Correlation

The best summary statistics to look for when looking for the relationship among variables is a correlation. This measure is able to express the level of dependence between two variables, that is, how much the variation of one of the two is associated with the variation of the other.

To avoid one of the most common misconceptions, I want to immediately warn you against the correlation-causation failure: correlation does not imply causation.

This means that finding evidence of some variable being related to another one would never automatically imply the first being the cause of the second one, or vice versa.

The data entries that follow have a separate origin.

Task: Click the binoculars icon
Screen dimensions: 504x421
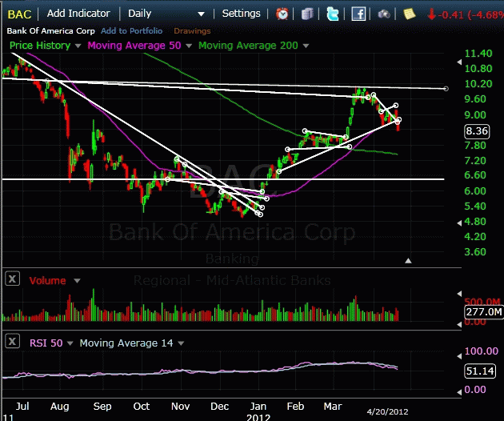Action: (385, 14)
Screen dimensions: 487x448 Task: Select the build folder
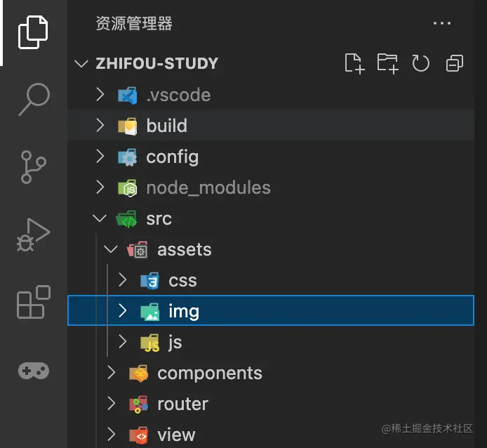[x=271, y=125]
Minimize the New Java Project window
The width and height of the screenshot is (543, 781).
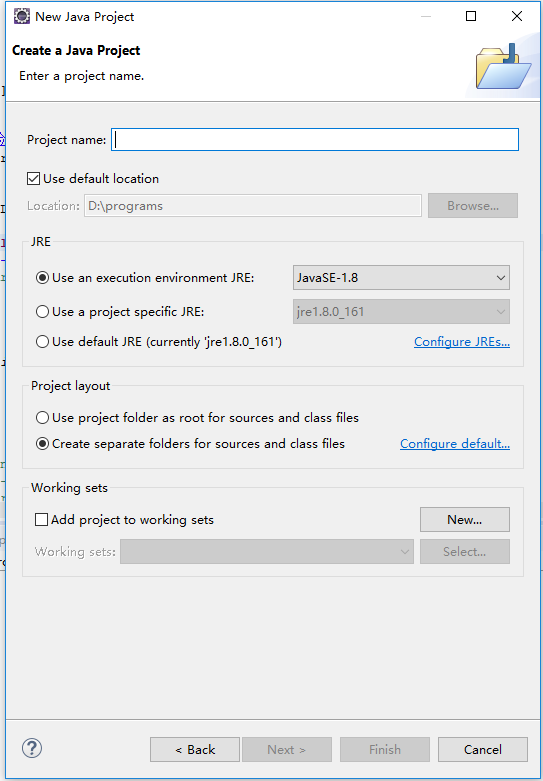pos(425,16)
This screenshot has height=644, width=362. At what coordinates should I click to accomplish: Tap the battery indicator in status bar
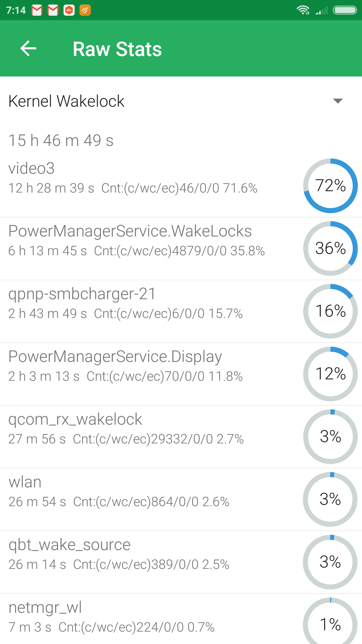point(345,10)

You could, for instance, find a strong correlation between the number of precipitations in a country and the number of people winning the Nobel price in the same country, but this could not lead you to the conclusion that the first one is the cause of the latter, or at least I hope it would not. There should also be a website totally dedicated to the concept. Here it is: http://www.tylervigen.com/spurious-correlations. It is from the great Tyler Vigen.

Give a look, for instance, to this one:

Would you think that any kind of causation is going on here? Hopefully not; nevertheless, a sound 95% correlation coefficient was observed here. 

That said, it should also be noted that the opposite holds true: causation implies correlation, since two variables linked from a causation mechanism are going to show a high level of correlation.

But this is not the whole story: we talk about correlation, but there is actually more than one type of correlation, since we have also got linear correlation, and non-linear ones such as quadratic or exponential. There's not enough time to enter into details here, nevertheless, starting from this consideration, we are going to measure our variable relationship with two different coefficients: 

  • The Pearson coefficient, able to detect only linear correlation
  • The distance correlation, able to also detect non-linear correlations

We are going to look at correlation only for time and cash flows, since the geographic area is a categorical variable, and we cannot measure the correlation between continuous and categorical variables. To be more precise, we could do something similar working with dummies, ANOVA analysis, and regressions, but we do not have time for all that fun. 

Nevertheless, we will address the relationship between the geographic area and cash flows with some graphical EDA.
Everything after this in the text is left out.